Zimbabwe: Opposition condemns “a masquerade” amid partial elections.

Zimbabwe’s recent by-elections, held on Saturday with the absence of any opposition candidates, have drawn sharp criticism from the opposition, labeling the process as “a charade” and a blatant disregard for the country’s Constitution.

In a strongly worded press release, the leading opposition party, the Coalition of Citizens for Change (CCC), condemned the by-elections as a deceptive move. The CCC announced its intent to pursue legal action, decrying the events as a “judicial coup against the right to vote and be elected,” and highlighting them as a direct violation of Zimbabwe’s Constitution. The final results from the election are expected to be announced in the coming days.

In the days leading up to the polls, a figure identified as Sengezo Tshabangu, purportedly the “acting general secretary” of the CCC but labeled by the opposition as an “imposter,” managed to obtain court orders excluding all nine opposition candidates from the election.

In August, President Emmerson Mnangagwa secured a second term, and his ZANU-PF party secured 177 seats out of 280 in Parliament in a general election that faced contestation over its fairness.

However, in October, a controversy emerged when 14 opposition MPs lost their seats. Sengezo Tshabangu claimed these MPs had departed from the opposition party, leading to the declaration of their positions as vacant by the ZANU-PF Speaker of Parliament, thereby setting the stage for the recent by-elections.

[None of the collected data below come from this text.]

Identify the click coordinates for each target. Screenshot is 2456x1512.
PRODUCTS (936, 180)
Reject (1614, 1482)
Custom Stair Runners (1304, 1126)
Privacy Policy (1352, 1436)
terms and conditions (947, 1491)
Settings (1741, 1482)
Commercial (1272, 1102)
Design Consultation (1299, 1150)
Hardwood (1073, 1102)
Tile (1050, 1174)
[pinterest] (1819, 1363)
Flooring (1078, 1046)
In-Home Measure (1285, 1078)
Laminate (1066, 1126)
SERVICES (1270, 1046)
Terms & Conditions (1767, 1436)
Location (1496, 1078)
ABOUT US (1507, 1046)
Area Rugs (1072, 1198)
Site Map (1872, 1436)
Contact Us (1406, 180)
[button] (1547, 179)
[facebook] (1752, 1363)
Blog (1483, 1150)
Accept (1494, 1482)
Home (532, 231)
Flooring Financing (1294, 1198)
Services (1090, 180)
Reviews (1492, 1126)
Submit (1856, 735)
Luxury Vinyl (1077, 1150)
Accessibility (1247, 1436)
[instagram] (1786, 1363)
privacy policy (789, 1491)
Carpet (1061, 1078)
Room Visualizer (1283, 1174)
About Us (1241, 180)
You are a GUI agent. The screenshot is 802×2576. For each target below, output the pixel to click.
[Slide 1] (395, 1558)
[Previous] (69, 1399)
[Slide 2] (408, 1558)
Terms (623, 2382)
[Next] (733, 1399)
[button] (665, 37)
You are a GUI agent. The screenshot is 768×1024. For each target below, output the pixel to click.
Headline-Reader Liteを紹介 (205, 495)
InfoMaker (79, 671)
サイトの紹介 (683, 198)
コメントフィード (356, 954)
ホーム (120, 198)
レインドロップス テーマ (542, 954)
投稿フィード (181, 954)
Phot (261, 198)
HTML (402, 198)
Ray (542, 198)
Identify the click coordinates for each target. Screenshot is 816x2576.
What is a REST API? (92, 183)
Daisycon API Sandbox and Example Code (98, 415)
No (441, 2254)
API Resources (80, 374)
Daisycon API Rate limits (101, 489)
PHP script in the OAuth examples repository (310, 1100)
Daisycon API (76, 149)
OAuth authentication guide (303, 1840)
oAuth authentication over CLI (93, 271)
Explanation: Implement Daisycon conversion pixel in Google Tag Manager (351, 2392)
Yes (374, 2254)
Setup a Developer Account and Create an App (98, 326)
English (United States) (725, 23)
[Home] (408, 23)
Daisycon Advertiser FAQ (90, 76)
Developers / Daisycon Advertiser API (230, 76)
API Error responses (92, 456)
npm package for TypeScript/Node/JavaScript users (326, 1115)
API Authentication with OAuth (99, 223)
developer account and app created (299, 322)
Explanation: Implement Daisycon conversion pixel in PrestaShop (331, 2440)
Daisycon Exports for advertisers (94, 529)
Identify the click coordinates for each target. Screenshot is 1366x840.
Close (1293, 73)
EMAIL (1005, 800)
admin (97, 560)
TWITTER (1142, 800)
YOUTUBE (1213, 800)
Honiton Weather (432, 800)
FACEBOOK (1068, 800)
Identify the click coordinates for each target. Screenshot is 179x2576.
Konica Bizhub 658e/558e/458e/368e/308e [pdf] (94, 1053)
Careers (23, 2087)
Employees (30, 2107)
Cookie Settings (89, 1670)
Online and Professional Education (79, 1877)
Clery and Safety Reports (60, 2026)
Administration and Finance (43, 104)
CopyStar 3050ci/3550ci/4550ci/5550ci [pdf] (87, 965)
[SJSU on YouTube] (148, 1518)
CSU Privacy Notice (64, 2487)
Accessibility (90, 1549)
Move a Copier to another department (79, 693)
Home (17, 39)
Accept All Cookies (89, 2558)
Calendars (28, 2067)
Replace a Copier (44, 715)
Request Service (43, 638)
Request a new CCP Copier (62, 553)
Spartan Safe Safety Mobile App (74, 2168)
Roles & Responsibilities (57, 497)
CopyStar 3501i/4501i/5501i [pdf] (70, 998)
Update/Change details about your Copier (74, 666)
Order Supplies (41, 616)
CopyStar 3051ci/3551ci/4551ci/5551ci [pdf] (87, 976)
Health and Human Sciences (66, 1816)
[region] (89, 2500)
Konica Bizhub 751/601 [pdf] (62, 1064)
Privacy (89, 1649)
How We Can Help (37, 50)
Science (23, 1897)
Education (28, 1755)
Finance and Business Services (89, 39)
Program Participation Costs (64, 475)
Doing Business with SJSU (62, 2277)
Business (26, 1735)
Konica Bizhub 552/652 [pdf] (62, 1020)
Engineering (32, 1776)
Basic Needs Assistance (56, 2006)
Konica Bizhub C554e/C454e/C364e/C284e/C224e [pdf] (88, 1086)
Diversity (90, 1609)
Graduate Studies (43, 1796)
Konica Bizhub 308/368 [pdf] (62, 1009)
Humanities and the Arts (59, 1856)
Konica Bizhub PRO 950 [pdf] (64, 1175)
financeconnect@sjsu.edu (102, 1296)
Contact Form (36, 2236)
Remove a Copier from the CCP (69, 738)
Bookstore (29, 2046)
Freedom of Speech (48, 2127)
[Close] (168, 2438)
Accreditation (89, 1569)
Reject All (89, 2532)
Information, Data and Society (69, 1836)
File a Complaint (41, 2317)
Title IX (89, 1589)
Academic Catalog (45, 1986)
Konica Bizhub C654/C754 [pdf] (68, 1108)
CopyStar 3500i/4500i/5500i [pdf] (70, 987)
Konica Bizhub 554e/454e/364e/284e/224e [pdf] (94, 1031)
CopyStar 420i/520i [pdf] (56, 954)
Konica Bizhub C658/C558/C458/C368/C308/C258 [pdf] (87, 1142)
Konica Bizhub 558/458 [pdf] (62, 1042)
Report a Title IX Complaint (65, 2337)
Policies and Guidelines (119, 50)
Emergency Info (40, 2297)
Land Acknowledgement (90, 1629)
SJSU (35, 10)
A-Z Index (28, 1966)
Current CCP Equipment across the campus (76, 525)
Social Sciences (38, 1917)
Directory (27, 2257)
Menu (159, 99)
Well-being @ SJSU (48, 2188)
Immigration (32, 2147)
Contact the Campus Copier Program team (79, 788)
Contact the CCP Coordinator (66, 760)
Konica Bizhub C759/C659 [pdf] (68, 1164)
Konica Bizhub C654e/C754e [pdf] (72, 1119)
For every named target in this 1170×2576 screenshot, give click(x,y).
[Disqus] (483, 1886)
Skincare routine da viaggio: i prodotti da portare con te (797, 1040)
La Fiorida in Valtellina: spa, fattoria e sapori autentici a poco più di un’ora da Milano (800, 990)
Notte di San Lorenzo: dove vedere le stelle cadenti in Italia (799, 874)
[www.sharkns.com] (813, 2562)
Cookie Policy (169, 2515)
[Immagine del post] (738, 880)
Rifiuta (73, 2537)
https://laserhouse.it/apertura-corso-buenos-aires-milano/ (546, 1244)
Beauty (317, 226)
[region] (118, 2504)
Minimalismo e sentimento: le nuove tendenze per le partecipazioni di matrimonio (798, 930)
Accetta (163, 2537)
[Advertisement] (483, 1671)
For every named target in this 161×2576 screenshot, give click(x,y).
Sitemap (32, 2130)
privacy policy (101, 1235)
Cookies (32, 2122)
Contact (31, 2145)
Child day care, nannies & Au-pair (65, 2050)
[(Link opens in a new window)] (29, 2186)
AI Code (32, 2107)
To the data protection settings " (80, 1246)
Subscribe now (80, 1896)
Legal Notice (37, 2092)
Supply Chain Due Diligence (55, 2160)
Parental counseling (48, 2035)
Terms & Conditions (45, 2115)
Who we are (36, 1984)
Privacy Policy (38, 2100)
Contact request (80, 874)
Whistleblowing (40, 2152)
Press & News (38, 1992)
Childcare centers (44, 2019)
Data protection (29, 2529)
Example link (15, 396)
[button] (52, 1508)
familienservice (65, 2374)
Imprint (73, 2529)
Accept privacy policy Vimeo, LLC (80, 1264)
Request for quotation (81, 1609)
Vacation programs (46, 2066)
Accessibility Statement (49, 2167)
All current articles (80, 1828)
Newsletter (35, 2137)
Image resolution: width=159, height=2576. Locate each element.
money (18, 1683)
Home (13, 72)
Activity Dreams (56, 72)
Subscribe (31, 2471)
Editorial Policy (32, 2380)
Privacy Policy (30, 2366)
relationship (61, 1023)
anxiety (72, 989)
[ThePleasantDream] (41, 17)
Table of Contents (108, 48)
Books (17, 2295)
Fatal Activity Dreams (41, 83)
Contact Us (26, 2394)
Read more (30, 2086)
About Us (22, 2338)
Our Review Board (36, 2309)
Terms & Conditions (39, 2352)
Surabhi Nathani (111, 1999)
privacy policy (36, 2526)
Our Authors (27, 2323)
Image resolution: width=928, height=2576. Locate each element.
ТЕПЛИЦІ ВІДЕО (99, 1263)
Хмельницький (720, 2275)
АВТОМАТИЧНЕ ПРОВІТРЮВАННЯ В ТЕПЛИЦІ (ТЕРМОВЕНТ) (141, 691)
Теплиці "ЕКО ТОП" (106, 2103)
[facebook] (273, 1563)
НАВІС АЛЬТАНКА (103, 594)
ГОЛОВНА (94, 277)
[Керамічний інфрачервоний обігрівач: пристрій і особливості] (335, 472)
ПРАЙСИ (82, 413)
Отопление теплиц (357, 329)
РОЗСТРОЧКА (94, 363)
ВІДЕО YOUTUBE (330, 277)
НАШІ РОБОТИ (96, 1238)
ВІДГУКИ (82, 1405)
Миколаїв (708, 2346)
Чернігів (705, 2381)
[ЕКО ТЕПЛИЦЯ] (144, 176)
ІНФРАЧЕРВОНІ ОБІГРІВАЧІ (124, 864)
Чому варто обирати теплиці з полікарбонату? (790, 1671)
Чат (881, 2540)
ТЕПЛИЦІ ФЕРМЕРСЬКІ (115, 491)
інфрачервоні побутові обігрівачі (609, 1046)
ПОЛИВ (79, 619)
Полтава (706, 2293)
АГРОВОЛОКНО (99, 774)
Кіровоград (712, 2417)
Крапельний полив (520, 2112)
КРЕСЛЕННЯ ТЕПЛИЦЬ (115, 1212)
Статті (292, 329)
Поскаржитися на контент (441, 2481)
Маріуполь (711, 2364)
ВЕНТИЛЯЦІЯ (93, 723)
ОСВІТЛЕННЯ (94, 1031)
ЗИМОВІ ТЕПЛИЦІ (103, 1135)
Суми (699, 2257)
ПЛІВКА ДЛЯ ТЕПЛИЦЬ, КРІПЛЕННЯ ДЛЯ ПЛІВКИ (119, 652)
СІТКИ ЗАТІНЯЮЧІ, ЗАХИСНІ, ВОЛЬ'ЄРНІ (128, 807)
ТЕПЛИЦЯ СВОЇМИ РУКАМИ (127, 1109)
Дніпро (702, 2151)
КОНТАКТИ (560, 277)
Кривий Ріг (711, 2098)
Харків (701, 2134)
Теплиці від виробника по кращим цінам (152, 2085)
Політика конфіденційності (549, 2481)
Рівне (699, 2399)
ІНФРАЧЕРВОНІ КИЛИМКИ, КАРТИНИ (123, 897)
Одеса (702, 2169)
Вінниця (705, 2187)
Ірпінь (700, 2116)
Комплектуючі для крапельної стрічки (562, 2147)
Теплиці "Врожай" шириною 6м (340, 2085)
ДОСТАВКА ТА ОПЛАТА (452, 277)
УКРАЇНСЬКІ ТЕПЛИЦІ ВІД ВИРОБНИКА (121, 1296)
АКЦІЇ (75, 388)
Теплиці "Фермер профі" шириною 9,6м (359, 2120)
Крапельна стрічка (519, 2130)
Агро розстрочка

The CCC criticized this sequence of events as “a series of judicial absurdities,” alleging the government’s firm intent to erode democracy in the southern African nation.

Observers opine that the by-elections conducted without opposition candidates could be a strategic maneuver by the ruling regime to expand its control. There are concerns that this may pave the way for constitutional amendments allowing President Mnangagwa to extend his tenure by reducing the limit of presidential mandates.

The opposition’s outcry against these events underscores growing concerns about the erosion of democratic processes in Zimbabwe.